SXSW: Day Four

Today was a very gray and very rainy day. The sun managed to poke out late in the afternoon, but for most of the day it was just cold and wet.

The rain and thunder this morning apparently made for some soothing white noise, so much so that I slept through my alarm and had to hustle to make it to the first event of the day at 10:00. In my haste, I left my camera in the car and couldn’t go back to reclaim it until lunch. So not as many pictures today.

Rain, rainToday was a little more of a typical convention day – no visits to towers of crap or rowdy keynote crowds. I sat around a lot, listened to speakers and hopefully learnt quite a bit.

Going Social Now - Shiv Singh from Avenue A | Razorfish gave a pretty enthusiastic talk about social media and how it pretty much changes all the known laws of business, society and physics. Well, maybe not physics. But his point was that social media identities for companies and organizations outlast individual campaigns and have to be cultivated differently.

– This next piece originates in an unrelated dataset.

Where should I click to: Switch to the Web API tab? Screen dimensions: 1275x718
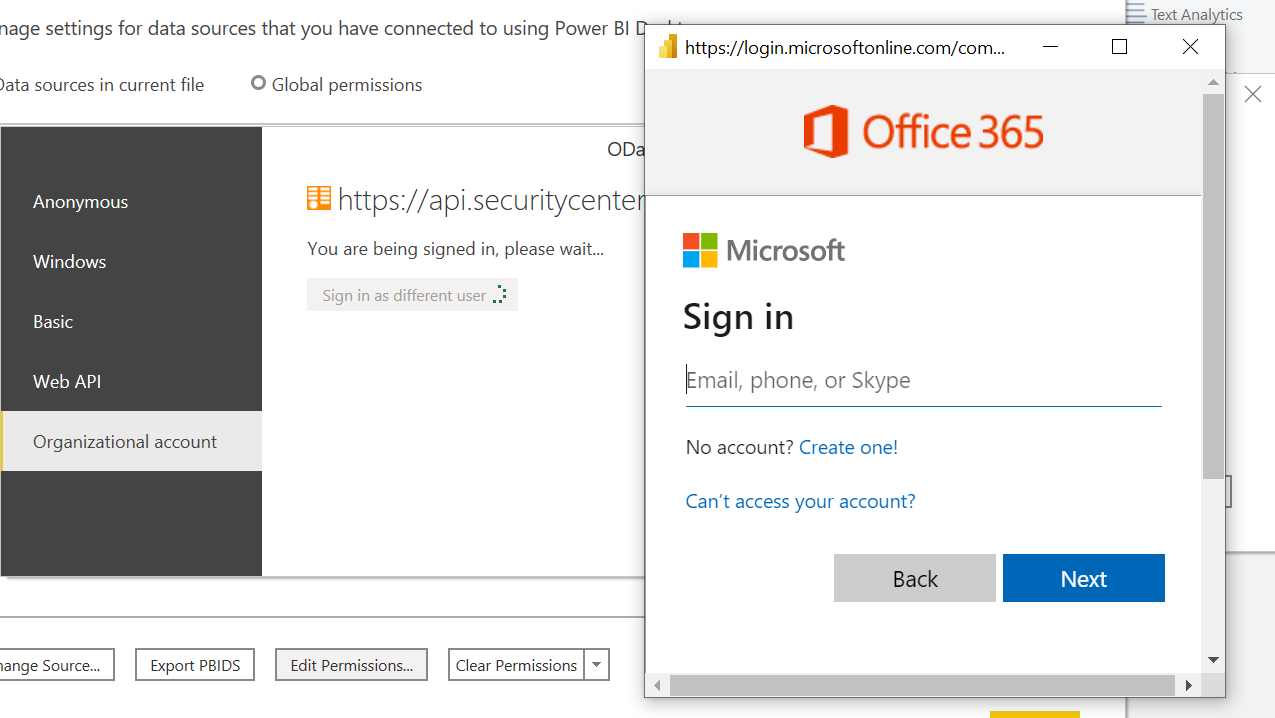click(65, 381)
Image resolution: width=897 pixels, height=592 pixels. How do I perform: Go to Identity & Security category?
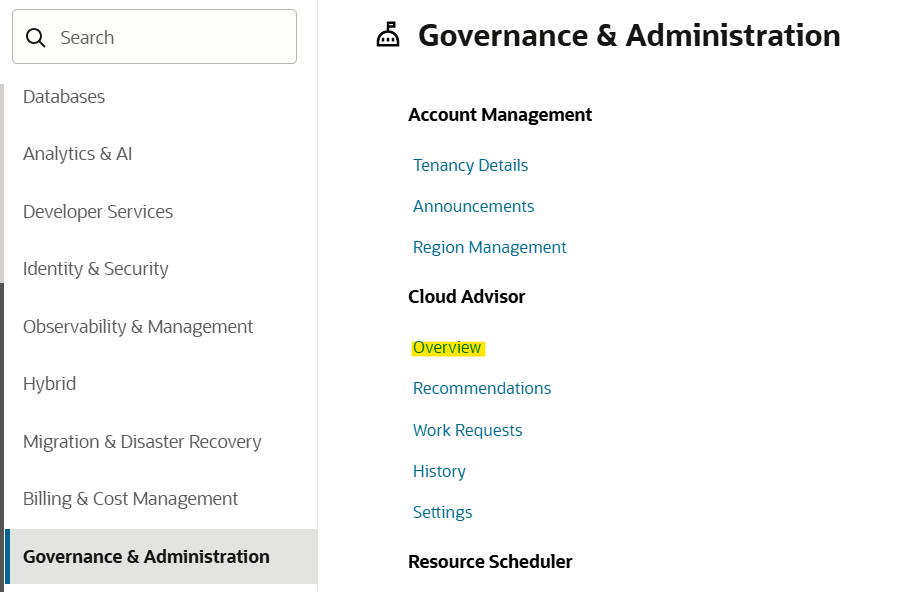click(x=96, y=269)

Social Networking and Your Brand – This one was a panel discussion with four or five people, and it was kind of just a lighter ‘for dummies’ version of the previous presentation. It was a little more nuts-and-bolts oriented and probably a little more useful too.

Lunch- $7 for a panini sandwich and a scoop of potato salad. Plus $3 for a bottle of Dr. Pepper. Gotta love concession monopolies.

Browser Wars: Deja Vu All Over Again? – I skipped today’s keynote to attend this panel, and I’m glad I did. It was so crowded that tons of guys (perhaps literally) were seated in the aisles.

Browser war!It featured major players from three of the four top browsing platforms – Microsoft’s IE, Mozilla’s Firefox and the Opera family of platforms. Conspicuously absent was Apple and their Safari and iPhone browsers, something that the panelists brought up and hammered pretty frequently.

The three browser boys tried to put a happy face on their heated discussion, but its obvious that years of friction between the parties have resulted in some pretty significant grudges. They all seemed to indicate that moving towards W3C standards was the ultimate goal, but Microsoft seems to only be willing to do that when it suits them. Plenty of talk about mobile browsers – a little too much, in fact. I would have preferred that the panel have spent less time on mobile issues (which are important) and more time on non-mobile browsers (which are still more important).

And someone (actually, a guy from that University of Florida that I had struck up a conversation with earlier) asked what it will take for all browsers to handle simple CSS styling in the same fashion. The panelists laughed, gave some “we all need to love one another” quotes and then failed to really answer the question. I’m not expecting true total cross-browser interoperability any time soon.

Design Eye for South By – In this panel, a group of super designers teamed up to create a theoretical redesign for SXSW’s own online registrant directory. In past years, they’ve done the same thing for several other high profile sites.

This one was kind of derailed by some early A/V problems and a stubborn audience member during the Q&A period, but I think they had some good overall ideas about changing the overall purpose of the directory. Unfortunately, even they admitted that they didn’t address some big issues because of time constraints or because they were too difficult to solve easily. Kind of a let down from what I had been expecting, but it’s good to know that even gurus sometimes don’t have all the answers.

Building Portable Social Networks- The final panel of the day was sparsely attended, but actually turned out to be pretty good. A group of five folks discussed the problems of having to create identities and rebuild connections for each new online application one joins, like Facebook, MySpace, flickr and last.fm.

Building Portable Social NetworksWhat if they could all share data about you, your contacts and the things you create online? How would that work? Is it already underdevelopment? What privacy problems does that create? Is it even really a problem for the majority of users? Is the problem keeping users from spreading their wings online?

All these questions were asked and answered to varying degrees. What I got out of it is that some marriage of OpenID and OAuth will probably be the way most people opt to go in the future. Or at least they should, according to the panelists. Ultimately, the issues involved aren’t technical, they’re societal and society will have to set the parameters for sharing and protecting personal data.

And then I was supposed to go the facebook party this evening, but I figured I’ve already been to enough evening events where it was too loud and too crowded to really talk to anyone. So I came back to the hotel and watched some television while researching online about the people and concepts I heard about today.